**EXCERPTED PASSAGE**

▶

Flowing With History | Walking in Flow


Although history lacks the clear rules that make other mental activities like logic, poetry, or mathematics so enjoyable, it has its own unambiguous structure established by the irreversible sequence of events in time. Observing, recording, and preserving the memory of both the large and small events of life is one of the oldest and most satisfying ways to bring order to consciousness.


In a sense, every individual is a historian of his or her own personal existence. Because of their emotional power, memories of childhood become crucial elements in determining the kind of adults we grow up to be, and how our minds will function. . . . The task of making sense of the past again becomes important in old age. Erik Erikson has held that the last stage of the human life cycle involves the task of achieving ‘integrity,’ or bringing together what one has accomplished and what one has failed to accomplish in the course of one’s life into a meaningful story that can be claimed as one’s own.


Remembering the past is not only instrumental in the creation and preservation of a personal identity, but it can also be a very enjoyable process. People keep diaries, save snapshots, make slides and home movies, and collect souvenirs and mementos to store in their houses to build what is in effect a museum of the life of the family.


Having a record of the past can make a great contribution to the quality of life. It frees us from the tyranny of the present, and makes it possible for consciousness to revisit former times. It makes it possible to select and preserve in memory events that are especially pleasant and meaningful, and so to ‘create’ a past that will help us deal with the future.


Most of us don’t think of ourselves as having been amateur historians all along. But once we become aware that ordering events in time is a necessary part of being a conscious being, and moreover, that it is an enjoyable task, then we can do a much better job of it.” (132-133)

◀

**SUPPLIED RECORDS**

▶

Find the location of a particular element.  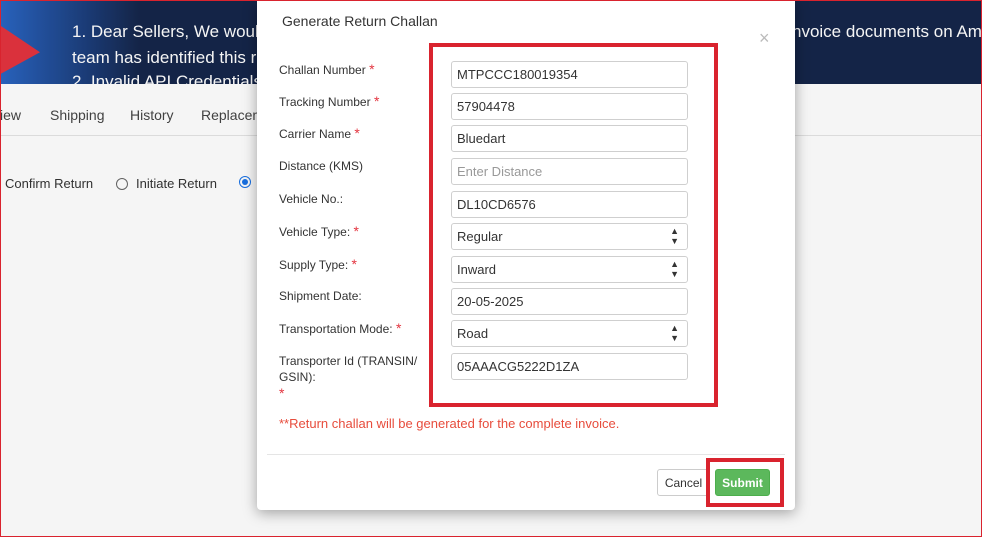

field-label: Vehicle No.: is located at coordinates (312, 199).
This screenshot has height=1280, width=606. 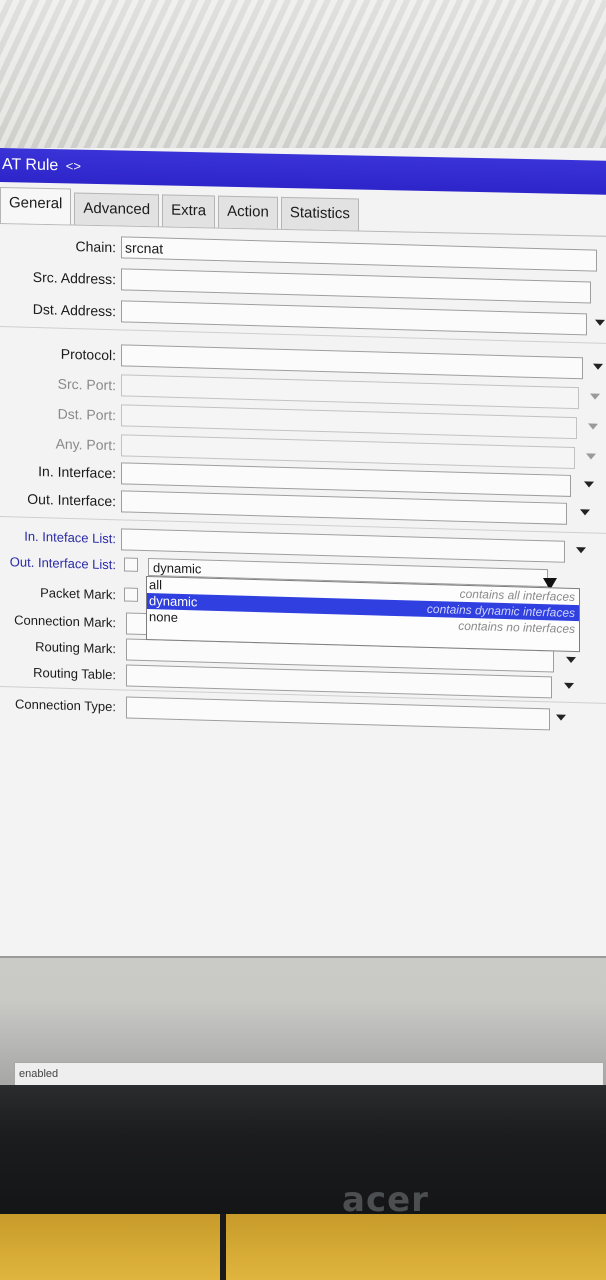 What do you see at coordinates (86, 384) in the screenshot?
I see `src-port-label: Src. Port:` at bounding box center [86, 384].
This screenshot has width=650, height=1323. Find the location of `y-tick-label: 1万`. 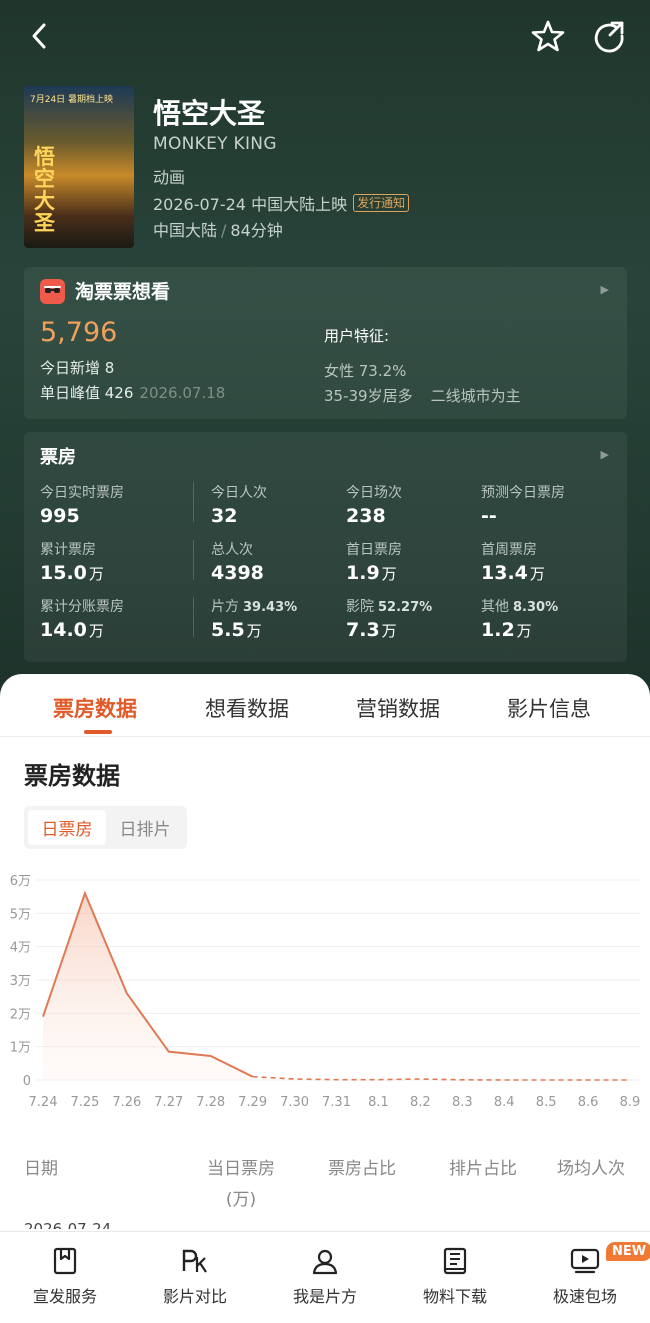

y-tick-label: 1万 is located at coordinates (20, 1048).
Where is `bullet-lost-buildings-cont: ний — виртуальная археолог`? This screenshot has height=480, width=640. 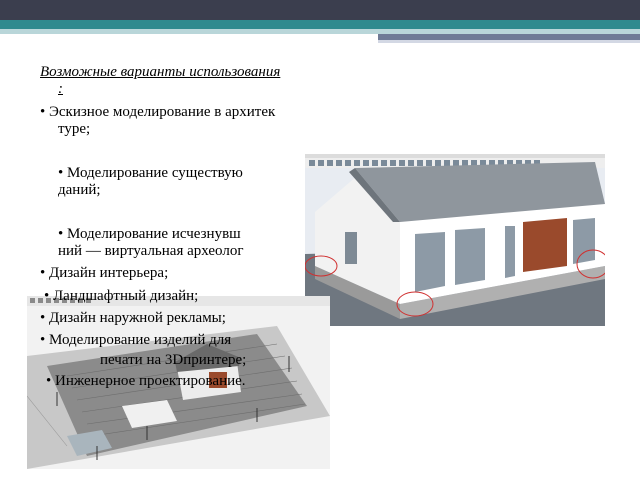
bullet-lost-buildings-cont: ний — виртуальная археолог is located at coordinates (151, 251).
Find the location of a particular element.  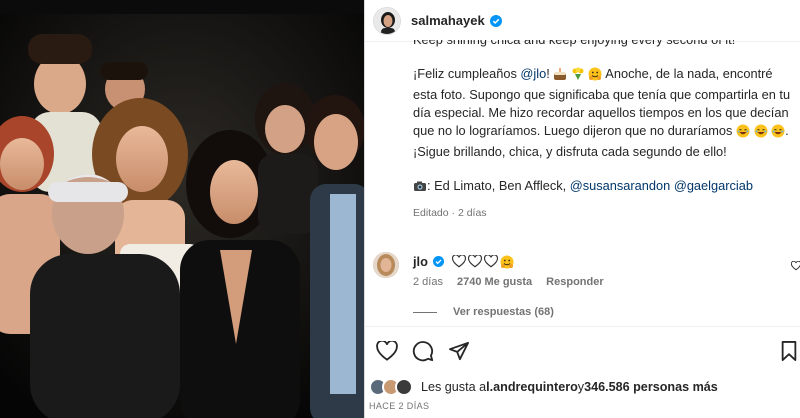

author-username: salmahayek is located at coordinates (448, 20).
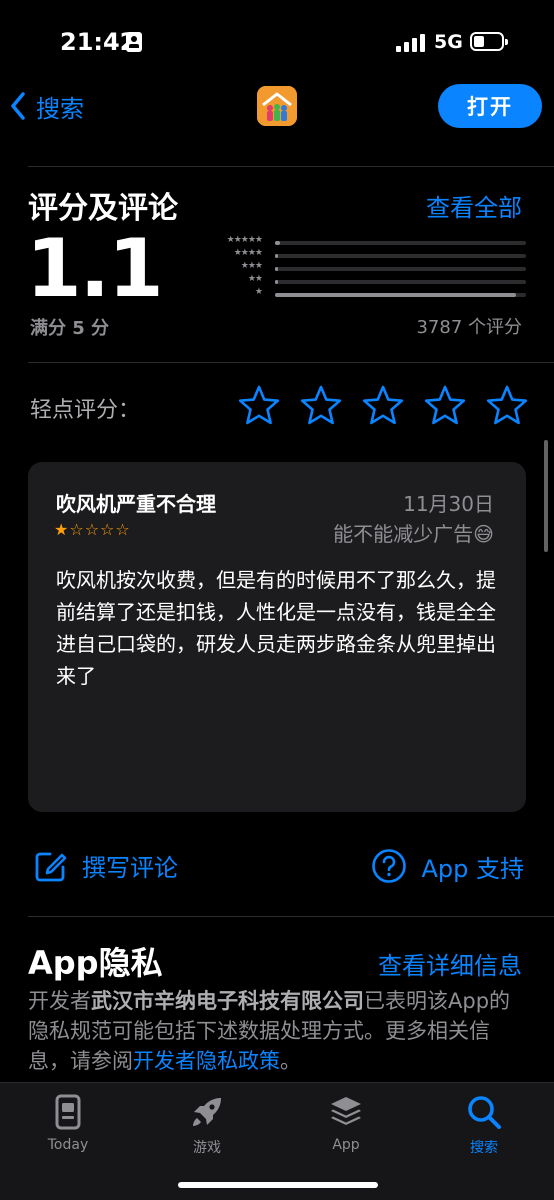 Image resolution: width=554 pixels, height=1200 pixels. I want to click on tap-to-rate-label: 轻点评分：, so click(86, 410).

◀

**REQUIRED ACTIONS**
• 1. In the passage on history and memory, translate this sentence into Spanish: "Having a record of the past can make a great contribution to the quality of life."
• 2. The passage on history and memory describes people building a museum of the life of the family. List every item it says they keep, save, make or collect for that purpose.

**SOLUTIONS TO THE PROBLEMS**
• 1. Tener un registro del pasado puede contribuir en gran medida a la calidad de vida.

• 2.
- diaries
- snapshots
- slides
- home movies
- souvenirs
- mementos